Os cidadãos da União têm plena consciência que políticas centrais para os seus interesses fundamentais são hoje decididas a nível europeu e não a nível nacional – que o digam os portugueses, os espanhóis ou os gregos. Mas também sabem que a sua capacidade para influenciar as decisões é muito reduzida, como aprenderam brutalmente os cidadãos gregos. Paradoxalmente, é nesta consciência do défice democrático da União que se encontram condimentos de uma nova utopia. Uma utopia que corte radicalmente com a perspectiva vanguardista, que desconfia dos cidadãos e coloca toda a confiança nos tecnocratas e nos especialistas. Tanto a utopia comunista como a utopia europeia foram executadas por vanguardas iluminadas. Se no primeiro caso tal era assumido frontalmente no conceito de partido de vanguarda, no caso europeu conhecemos um processo liderado pelos grandes funcionários europeus que, desde Jean Monnet, assumiram a condução da integração. Até Maastricht foram alvo de escassa contestação, mas a partir de 1992 passaram a ser acusados, por sectores cada vez mais numerosos, de porem em perigo as democracias nacionais e a coesão social. Esta recusa do vanguardismo encontrou refúgio nos referendos aos tratados, que passaram a ser o terror dos dirigentes europeus.

Era claro a partir de Maastricht que a democracia nos Estados membros já não bastava para garantir a realização da utopia da paz na Europa : era imperativo que a União também fosse democrática.

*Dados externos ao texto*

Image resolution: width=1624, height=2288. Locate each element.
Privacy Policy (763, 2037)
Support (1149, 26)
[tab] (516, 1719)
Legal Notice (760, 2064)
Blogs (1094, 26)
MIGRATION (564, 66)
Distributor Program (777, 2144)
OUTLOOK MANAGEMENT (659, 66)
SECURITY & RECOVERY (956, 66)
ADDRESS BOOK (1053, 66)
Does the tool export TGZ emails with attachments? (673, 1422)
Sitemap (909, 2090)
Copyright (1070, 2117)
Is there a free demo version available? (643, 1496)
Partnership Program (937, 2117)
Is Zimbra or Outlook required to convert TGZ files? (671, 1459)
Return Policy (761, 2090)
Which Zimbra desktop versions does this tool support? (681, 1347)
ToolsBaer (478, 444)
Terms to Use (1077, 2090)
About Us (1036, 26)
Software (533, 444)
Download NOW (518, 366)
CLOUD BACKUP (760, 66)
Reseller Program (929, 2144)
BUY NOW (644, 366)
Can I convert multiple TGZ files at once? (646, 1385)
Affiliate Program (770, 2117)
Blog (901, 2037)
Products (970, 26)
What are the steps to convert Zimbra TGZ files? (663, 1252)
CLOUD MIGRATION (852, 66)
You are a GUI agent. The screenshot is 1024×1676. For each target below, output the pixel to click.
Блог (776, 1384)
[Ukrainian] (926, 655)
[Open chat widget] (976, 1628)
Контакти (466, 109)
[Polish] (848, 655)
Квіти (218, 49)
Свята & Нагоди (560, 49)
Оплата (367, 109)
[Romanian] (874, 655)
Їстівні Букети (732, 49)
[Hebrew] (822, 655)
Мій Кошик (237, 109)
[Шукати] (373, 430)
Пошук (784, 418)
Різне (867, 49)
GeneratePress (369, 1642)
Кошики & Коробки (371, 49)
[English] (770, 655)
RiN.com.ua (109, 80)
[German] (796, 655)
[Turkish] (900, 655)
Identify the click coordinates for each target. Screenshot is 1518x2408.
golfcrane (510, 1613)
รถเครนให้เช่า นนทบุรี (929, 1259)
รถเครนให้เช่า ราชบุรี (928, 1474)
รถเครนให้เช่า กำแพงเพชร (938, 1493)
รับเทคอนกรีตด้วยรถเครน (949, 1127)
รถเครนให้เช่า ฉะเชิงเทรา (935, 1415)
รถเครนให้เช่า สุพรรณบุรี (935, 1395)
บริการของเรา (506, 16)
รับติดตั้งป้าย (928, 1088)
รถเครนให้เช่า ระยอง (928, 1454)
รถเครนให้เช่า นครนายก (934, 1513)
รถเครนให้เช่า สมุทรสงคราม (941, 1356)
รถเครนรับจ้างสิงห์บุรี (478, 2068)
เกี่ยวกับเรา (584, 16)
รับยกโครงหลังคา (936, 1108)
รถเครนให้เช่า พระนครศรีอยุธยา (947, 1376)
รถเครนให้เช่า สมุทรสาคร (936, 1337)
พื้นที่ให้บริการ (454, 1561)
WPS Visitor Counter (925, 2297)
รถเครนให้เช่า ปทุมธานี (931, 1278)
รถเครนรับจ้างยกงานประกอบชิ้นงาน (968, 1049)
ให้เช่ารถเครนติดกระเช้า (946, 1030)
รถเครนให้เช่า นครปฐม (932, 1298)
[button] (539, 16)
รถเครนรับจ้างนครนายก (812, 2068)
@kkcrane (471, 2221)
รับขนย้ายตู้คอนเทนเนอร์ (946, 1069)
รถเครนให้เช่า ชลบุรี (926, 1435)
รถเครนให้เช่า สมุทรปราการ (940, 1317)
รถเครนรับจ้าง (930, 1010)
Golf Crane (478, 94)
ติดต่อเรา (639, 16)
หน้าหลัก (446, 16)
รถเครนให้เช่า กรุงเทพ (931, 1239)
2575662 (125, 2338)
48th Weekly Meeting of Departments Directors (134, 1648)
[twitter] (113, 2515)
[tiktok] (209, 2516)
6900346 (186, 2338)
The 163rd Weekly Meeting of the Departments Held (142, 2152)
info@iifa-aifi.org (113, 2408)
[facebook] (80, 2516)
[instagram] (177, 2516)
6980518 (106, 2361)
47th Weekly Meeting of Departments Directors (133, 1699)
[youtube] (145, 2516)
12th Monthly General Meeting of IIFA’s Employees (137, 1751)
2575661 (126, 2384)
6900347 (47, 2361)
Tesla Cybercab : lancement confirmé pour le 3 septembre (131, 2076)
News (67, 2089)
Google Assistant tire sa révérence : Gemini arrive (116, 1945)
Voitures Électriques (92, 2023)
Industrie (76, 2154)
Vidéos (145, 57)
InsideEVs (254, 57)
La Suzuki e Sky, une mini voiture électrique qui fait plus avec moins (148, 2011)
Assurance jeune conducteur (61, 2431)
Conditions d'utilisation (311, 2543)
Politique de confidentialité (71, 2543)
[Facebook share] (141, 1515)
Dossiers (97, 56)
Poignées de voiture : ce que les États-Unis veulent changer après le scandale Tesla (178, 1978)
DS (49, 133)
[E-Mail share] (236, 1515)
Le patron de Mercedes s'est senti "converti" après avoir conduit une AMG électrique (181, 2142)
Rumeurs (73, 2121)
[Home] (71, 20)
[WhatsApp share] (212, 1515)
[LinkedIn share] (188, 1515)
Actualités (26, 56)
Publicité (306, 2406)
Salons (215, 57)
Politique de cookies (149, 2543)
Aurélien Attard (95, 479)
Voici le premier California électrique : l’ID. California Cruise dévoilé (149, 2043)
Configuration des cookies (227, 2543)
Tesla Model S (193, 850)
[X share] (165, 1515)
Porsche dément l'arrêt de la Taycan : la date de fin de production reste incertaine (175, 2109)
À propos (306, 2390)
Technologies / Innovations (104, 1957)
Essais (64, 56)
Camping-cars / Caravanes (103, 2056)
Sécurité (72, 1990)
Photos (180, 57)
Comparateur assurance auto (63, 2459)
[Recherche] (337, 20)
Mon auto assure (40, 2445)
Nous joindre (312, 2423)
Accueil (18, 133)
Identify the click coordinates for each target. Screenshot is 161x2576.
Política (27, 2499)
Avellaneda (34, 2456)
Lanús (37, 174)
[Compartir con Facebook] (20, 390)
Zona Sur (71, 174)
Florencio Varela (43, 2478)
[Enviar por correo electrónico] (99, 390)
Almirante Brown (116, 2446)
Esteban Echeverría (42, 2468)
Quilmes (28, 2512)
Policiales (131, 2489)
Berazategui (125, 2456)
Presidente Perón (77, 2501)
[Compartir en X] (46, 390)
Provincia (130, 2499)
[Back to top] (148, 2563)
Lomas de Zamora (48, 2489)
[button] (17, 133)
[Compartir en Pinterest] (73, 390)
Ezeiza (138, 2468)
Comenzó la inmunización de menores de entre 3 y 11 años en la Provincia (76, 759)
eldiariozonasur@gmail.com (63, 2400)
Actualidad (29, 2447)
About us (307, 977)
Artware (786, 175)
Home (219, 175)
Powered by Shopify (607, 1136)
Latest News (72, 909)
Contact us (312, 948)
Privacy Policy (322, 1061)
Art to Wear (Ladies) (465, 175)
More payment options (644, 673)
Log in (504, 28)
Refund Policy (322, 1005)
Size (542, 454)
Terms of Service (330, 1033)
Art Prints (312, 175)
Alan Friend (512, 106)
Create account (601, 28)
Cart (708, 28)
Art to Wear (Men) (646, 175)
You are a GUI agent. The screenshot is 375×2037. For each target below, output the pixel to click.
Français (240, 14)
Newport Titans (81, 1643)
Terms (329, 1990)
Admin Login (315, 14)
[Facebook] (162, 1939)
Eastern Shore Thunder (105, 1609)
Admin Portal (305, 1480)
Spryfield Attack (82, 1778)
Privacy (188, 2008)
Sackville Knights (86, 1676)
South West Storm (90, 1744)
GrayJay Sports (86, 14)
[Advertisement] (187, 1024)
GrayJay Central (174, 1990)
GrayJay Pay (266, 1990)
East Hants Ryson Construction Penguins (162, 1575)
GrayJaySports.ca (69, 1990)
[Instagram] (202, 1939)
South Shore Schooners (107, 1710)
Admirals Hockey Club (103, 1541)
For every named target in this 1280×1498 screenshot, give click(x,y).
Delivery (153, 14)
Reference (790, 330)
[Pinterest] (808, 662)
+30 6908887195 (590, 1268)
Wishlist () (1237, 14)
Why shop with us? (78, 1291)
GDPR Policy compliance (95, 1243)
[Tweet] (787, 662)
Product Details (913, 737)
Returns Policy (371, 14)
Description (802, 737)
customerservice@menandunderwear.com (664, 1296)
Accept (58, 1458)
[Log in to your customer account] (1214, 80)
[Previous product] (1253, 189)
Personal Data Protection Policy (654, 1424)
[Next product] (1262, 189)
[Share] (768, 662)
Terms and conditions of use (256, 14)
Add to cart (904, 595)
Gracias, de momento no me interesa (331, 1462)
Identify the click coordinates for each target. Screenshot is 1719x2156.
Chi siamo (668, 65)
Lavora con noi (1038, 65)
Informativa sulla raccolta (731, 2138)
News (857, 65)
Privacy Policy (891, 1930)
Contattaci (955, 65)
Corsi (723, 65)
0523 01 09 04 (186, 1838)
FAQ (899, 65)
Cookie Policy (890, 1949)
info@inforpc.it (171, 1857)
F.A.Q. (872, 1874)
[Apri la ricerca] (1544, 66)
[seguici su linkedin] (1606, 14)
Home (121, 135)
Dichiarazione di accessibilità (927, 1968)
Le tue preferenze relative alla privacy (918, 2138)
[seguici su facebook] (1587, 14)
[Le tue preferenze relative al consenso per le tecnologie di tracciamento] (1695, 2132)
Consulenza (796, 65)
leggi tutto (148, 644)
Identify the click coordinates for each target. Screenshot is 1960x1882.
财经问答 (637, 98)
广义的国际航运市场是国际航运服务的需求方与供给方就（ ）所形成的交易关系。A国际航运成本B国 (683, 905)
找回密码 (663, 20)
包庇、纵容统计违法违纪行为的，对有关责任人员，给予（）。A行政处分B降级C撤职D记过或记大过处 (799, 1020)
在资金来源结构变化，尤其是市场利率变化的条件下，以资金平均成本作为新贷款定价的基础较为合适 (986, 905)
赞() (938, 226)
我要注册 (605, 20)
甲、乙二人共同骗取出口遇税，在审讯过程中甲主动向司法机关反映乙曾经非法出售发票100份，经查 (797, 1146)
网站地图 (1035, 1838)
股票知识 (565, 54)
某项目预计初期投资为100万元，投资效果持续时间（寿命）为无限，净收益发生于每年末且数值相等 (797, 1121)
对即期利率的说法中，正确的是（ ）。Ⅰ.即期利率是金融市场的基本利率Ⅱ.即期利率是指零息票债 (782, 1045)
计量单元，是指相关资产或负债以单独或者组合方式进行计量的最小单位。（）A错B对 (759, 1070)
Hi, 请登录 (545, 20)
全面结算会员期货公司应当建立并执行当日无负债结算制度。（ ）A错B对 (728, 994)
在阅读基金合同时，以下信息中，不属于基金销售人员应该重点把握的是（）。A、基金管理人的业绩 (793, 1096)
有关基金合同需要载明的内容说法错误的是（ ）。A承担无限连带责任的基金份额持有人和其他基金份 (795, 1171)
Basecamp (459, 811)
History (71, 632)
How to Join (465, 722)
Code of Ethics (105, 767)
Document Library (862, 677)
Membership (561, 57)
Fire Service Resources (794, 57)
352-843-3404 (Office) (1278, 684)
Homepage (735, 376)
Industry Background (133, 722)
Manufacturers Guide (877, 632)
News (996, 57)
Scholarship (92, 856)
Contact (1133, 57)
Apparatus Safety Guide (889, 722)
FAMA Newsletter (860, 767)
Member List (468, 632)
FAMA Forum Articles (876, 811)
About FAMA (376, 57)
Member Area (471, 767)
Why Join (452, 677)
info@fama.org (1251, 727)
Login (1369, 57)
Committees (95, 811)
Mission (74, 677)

A crise económica e financeira expôs ainda mais a esquizofrenia institucional da Europa, com instituições criadas fora dos tratados, como o Eurogrupo, a colocarem Estados membros sob tutela. A crise do euro transformou-se, assim, numa crise política e democrática. A crise da democracia está na origem da recomposição política a que assistimos na Europa e que contém em si os elementos de uma nova utopia – a da Europa democrática –, que poderá salvar a integração europeia do fracasso. Isto mesmo já tinha previsto Dominique Wolton, em 1993, num livro intitulado A última utopia – O nascimento da Europa democrática: “A Europa política é a última utopia, a única aventura política de monta deste fim de século (...). A hostilidade que criará o seu fracasso só terá paralelo com as esperanças e os afectos que nela foram depositados após 1945”. Para sobreviver, a União Europeia tinha que por fim à Europa burocrática e construir uma Europa dos cidadãos, onde estes pudessem ser do contra, exercendo o seu direito democrático de crítica e oposição às políticas da União sem serem quase automaticamente rotulados como anti-europeus.